» INSTRUCTIONS TO FOLLOW
Transcribe the line containing "World (168, 1274)" and every line after it, exactly, through the end of the records.

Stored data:
[Start of section]

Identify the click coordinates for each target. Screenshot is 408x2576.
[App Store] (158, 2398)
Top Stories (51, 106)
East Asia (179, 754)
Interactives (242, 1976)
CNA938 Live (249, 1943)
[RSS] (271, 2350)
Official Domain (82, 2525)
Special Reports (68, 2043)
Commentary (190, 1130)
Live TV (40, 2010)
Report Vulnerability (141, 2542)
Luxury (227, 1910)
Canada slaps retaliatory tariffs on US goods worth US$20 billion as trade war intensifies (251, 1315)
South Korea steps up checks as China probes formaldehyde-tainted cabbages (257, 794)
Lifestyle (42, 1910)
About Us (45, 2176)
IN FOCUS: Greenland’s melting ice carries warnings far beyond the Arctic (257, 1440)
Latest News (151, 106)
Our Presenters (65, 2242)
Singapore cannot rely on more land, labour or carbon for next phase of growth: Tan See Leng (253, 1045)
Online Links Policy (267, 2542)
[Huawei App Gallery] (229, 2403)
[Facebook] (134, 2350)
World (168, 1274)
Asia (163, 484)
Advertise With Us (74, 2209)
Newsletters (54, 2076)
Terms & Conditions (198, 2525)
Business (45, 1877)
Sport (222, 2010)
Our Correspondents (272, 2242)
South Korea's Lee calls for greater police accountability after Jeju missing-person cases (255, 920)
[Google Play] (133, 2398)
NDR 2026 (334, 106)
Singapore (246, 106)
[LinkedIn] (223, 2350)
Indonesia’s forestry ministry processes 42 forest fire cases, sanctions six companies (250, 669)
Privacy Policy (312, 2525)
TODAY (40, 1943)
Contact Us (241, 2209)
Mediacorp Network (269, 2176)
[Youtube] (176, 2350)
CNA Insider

[End of section]

» ANSWER
World (168, 1274)
Asia (163, 484)
Advertise With Us (74, 2209)
Newsletters (54, 2076)
Terms & Conditions (198, 2525)
Business (45, 1877)
Sport (222, 2010)
Our Correspondents (272, 2242)
South Korea's Lee calls for greater police accountability after Jeju missing-person cases (255, 920)
[Google Play] (133, 2398)
NDR 2026 (334, 106)
Singapore (246, 106)
[LinkedIn] (223, 2350)
Indonesia’s forestry ministry processes 42 forest fire cases, sanctions six companies (250, 669)
Privacy Policy (312, 2525)
TODAY (40, 1943)
Contact Us (241, 2209)
Mediacorp Network (269, 2176)
[Youtube] (176, 2350)
CNA Insider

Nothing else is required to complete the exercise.